We have a degree of freedom of 14, and t=(60-53.102)/8.280 = 0.833

Using Excel command T.DIST(0.833,14,1), we get that the probability of having a value up to 60 minutes is 79.06%.

Solution using “Minitab”:

Initially we perform a test of goodness for a normal distribution. On Minitab: Stat-> Basic Statistics -> Normality Test. For Anderson-Darling and Kolmogorov-Smirnov we have the results below, both not rejecting the null hypothesis of normality (p-values not smaller than 0.05). Therefore, it is plausible to assume the distribution is normal.

Because sample size is small and we do not know the variance of the population, we use Student distribution.

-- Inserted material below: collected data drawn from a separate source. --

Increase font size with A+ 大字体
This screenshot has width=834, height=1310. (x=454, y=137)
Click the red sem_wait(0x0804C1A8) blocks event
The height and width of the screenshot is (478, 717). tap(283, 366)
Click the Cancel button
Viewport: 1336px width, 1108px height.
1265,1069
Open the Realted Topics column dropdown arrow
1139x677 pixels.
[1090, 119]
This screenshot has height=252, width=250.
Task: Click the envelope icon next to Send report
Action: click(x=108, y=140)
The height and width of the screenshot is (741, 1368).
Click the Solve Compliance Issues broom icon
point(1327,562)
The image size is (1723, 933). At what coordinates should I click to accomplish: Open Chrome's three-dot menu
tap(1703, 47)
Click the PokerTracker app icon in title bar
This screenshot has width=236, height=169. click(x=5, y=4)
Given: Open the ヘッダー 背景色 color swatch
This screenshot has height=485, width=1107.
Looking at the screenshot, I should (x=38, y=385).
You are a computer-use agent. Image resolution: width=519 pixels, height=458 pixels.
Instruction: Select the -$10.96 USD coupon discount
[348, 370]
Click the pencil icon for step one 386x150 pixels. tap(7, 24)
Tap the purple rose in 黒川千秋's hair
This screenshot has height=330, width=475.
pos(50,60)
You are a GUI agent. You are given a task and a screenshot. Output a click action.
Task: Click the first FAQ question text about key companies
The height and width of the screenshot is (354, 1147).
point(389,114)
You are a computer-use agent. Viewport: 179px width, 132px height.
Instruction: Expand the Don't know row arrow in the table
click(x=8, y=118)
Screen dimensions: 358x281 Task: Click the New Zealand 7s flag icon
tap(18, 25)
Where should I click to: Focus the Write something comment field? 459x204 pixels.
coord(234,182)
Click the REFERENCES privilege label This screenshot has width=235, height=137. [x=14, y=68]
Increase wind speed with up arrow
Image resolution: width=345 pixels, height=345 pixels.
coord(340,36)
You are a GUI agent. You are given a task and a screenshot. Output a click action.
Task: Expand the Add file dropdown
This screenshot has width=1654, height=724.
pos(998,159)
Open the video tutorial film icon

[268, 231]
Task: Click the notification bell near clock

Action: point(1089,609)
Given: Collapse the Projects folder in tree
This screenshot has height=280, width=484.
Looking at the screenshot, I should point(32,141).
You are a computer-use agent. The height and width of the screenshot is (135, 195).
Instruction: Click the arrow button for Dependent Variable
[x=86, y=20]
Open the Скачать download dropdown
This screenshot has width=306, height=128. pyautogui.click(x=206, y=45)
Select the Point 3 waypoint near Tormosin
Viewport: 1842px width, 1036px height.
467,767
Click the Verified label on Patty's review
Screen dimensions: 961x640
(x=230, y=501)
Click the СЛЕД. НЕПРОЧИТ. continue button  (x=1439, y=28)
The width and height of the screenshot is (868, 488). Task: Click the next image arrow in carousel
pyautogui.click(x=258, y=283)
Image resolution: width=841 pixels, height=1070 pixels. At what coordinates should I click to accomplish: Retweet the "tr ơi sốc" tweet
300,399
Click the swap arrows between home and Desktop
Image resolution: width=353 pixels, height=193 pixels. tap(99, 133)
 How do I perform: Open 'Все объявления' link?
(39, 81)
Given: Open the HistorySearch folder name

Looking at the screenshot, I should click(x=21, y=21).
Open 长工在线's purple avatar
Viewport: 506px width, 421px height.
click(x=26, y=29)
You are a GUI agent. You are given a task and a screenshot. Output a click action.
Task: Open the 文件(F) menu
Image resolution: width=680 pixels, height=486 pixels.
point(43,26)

On Minitab: Calc -> Probability Distributions-> . Select “cumulative probability”, and in the field “input constant” entry 0.833 (same value previously used for the Excel solution). By doing so, we get the answer (on the right) saying the probability of having a value smaller than 60 minutes is 79.06%.

Solution using the “Universal Probability Calculator (UPC)”:

The first step is showed in the following figure:

In the second step, copy and paste the values directly to the field:

After clicking on the button “Calculate” a message is displayed saying that the odds are 81.9%.

Discussion of the results

Initially, regarding the source of the data, it was generated a population of 20000 values using the software Matlab, function: (randn(20000,1) * 5 ) + 50 . From this population, we collect 15 values by chance (our working sample).

Summary of the results:

UPC-Dunamath
Excel
Minitab
Correct answer
81.9%
79.06%
79.06%
97.72%

Excel and Minitab returned the same result because they both used Student Distribution with the same parameter . Both assumed normal distribution which is correct in this case because the population was generated from a normal distribution. However, the mean and standard deviation parameters used to calculate are significantly wrong. For the sample, mean and standard deviation are 53.1 and 8.28 respectively, while for the population they are 50 and 5. It explains the big error of the answer.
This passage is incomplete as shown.